As to what battles to fight, I fight the ones at hand, and leave questions of importance to others. I just try to be useful. I'm a comedy writer who went to Yale, so for now The Yale Record is where I try to make a difference. It's not earth-shaking stuff, and I thank everybody for their indulgence as I know I bring it up regularly. I talk to the students about cartoons and jokes, in the hopes that they, like Jon, might graduate to weightier stuff--or at least do the lighter stuff compassionately and well.
Don't lose heart, Don--no matter how fucked up the schools are, or the teachers are, some kids still get it. Really. I'd be delighted to introduce you to a few sometime. And if they exist at Yale--the very epicenter of the self-satisfied, corporate, status quo managerial culture--there must be even more of them at schools where Reality more frequently intrudes. The kids I'm talking about aren't afraid of what's happening; they see things changing, and that's exciting to them. They feel the opportunity.
Posted by: Mike of Angle at December 9, 2008 08:48 PMMike and Don,
i think you're getting to an interesting point about the future and purpose of education. the lecturing prof model is outdated not just because it's going away, but because it's a crappy way to teach people and cultivate learners and scholarship.
but if profs aren't going to read handwritten notes to students anymore, then what's the better way for students to learn, and what's the purpose of profs?

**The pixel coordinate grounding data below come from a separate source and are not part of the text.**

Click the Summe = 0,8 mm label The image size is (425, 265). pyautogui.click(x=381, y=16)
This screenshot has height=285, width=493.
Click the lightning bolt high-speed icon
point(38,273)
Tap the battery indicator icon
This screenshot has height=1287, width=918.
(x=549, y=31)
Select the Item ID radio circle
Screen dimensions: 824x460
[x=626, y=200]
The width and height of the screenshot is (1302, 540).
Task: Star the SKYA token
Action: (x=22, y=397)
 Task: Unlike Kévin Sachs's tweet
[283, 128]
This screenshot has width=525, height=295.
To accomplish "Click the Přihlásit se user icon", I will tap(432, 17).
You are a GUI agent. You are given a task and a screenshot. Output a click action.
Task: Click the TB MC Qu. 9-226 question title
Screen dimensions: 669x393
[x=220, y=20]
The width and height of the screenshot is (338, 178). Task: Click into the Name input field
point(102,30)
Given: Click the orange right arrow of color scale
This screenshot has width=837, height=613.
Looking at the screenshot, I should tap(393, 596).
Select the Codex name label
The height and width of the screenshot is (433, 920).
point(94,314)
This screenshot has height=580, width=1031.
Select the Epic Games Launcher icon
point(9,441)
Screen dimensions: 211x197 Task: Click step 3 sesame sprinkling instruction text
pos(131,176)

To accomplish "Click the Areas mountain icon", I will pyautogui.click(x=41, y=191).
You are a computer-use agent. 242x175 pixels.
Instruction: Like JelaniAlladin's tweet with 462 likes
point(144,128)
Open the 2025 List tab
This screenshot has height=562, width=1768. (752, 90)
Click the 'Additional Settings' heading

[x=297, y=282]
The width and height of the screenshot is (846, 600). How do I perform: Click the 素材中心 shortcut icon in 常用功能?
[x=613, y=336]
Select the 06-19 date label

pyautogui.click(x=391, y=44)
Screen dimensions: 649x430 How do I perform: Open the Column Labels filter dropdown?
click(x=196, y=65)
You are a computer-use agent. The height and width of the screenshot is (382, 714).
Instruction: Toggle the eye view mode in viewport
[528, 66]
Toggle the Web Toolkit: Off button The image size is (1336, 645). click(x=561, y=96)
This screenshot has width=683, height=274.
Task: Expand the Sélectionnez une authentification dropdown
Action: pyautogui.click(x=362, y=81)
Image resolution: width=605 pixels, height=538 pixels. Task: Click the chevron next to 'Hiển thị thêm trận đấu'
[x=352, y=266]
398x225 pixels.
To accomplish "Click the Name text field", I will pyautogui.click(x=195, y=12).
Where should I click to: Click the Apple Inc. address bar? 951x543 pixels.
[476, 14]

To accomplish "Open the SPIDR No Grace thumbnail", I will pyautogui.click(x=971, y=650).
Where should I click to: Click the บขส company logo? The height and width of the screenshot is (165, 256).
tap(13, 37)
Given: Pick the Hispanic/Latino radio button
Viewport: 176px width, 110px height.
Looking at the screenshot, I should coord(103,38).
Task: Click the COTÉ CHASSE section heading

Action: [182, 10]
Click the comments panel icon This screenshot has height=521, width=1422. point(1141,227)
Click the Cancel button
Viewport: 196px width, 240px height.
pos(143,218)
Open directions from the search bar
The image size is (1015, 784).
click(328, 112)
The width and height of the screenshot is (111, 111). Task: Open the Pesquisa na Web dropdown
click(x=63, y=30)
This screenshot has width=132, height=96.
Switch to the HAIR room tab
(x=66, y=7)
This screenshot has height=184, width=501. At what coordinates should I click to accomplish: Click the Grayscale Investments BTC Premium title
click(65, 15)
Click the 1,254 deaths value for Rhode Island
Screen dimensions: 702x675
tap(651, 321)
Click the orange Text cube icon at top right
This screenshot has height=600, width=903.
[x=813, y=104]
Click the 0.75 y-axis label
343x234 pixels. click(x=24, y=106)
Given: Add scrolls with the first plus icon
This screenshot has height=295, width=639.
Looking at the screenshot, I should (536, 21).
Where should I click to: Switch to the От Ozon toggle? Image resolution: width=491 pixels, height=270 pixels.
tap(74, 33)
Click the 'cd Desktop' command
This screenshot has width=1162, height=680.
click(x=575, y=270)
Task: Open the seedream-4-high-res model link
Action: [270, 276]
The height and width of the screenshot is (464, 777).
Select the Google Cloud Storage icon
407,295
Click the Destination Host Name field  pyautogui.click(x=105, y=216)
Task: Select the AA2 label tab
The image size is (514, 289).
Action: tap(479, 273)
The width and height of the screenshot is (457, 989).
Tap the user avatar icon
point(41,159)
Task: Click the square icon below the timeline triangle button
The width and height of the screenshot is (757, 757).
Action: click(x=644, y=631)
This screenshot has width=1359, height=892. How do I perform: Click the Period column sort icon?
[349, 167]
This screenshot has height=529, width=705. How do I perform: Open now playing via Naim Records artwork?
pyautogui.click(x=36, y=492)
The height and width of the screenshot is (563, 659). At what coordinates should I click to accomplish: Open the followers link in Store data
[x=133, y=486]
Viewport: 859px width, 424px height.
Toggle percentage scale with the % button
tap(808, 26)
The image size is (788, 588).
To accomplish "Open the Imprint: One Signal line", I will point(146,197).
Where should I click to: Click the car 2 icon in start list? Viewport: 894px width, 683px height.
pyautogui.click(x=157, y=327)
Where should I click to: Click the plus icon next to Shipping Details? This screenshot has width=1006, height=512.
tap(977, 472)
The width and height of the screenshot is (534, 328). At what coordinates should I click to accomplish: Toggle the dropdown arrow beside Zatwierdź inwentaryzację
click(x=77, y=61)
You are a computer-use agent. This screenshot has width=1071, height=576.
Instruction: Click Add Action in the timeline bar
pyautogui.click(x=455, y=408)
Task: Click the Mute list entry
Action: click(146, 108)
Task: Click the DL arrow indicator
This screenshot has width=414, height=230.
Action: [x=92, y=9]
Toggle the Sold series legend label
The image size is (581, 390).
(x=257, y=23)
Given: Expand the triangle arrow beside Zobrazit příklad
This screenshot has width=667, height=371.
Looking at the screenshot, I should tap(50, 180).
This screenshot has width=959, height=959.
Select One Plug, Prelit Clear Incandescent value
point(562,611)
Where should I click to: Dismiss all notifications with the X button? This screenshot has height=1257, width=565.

many schools are grant-writing collectives, and it's clear to those faculty that their top priority is to keep million dollar grants pouring in. they students are clearly secondary, and that's obvious to all the students.
humanities faculty aren't so grant-oriented, and they're facing this crisis of purpose. a lingusitics prof friend of mine was telling me she sat in on a workshop recently about student writing, where apparently the leader was suggesting they do away with the vaunted term paper. is it a good way to assess learning, was the question.
i hate the idea of corporatizing education. but i think it's a good sign that parts of the long-standing dysfunctionality of humanities education are being questioned. and i'll be disappointed if 20 years from now academia is still full of profs reading notes in lecture halls.
Posted by: seattle jerry at December 10, 2008 06:35 PMThat's interesting, Jerry. Do you have any ideas as to what new methods are being tried?
I agree current pedagogy is far from perfect, but don't you think the kids are simply mimicking our adult society? Teachers, writers, scholars--we're the freaks, the outliers. Marooned in a capitalist society, we're working furiously to accumulate something that (usually) cannot be monetized. Why WOULD any ambitious kid want to do that?
Education, a clean environment, dangers we avoid, kindness, wisdom--capitalism can't quantify these, so it treats them as sentimental, when they are basic facts of reality. And so you get dysfunction; the "successful" corporations are the ones that offload as much of the expense of providing these unquantifables onto institutions using non-profit-centered models. Institutions that deal in unquantifiable commodities simply can't use the corporate model without tainting their product--for-profit universities pump out dumb kids looking for the big score; for-profit health care gauges whenever possible; for-profit government gives you Illinois. Methods can be improved--but the real problem I suspect is swimming against the rest of the culture.